Screen grounding rows:

============

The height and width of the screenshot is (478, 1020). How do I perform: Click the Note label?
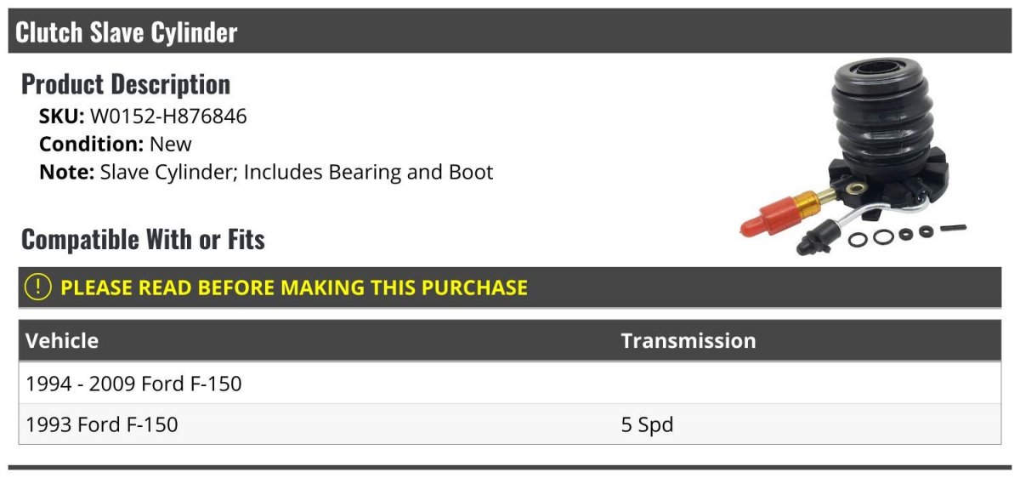66,172
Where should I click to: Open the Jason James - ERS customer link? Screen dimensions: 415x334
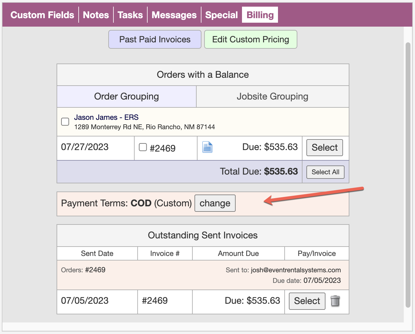coord(106,117)
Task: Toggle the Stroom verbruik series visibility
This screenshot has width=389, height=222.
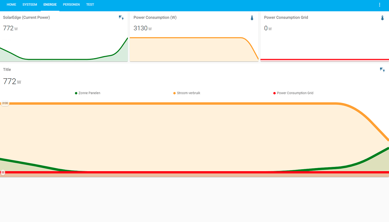Action: point(187,93)
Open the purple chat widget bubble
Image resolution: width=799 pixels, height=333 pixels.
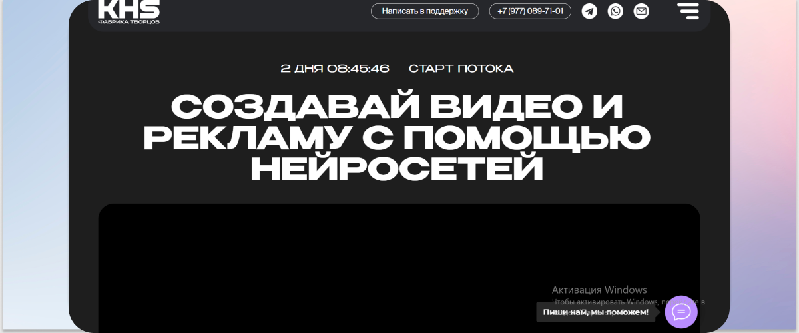(x=681, y=312)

============

Written request: Count the lines in the rows above that contain the string "width". Reply with the number only.

Task answer: 3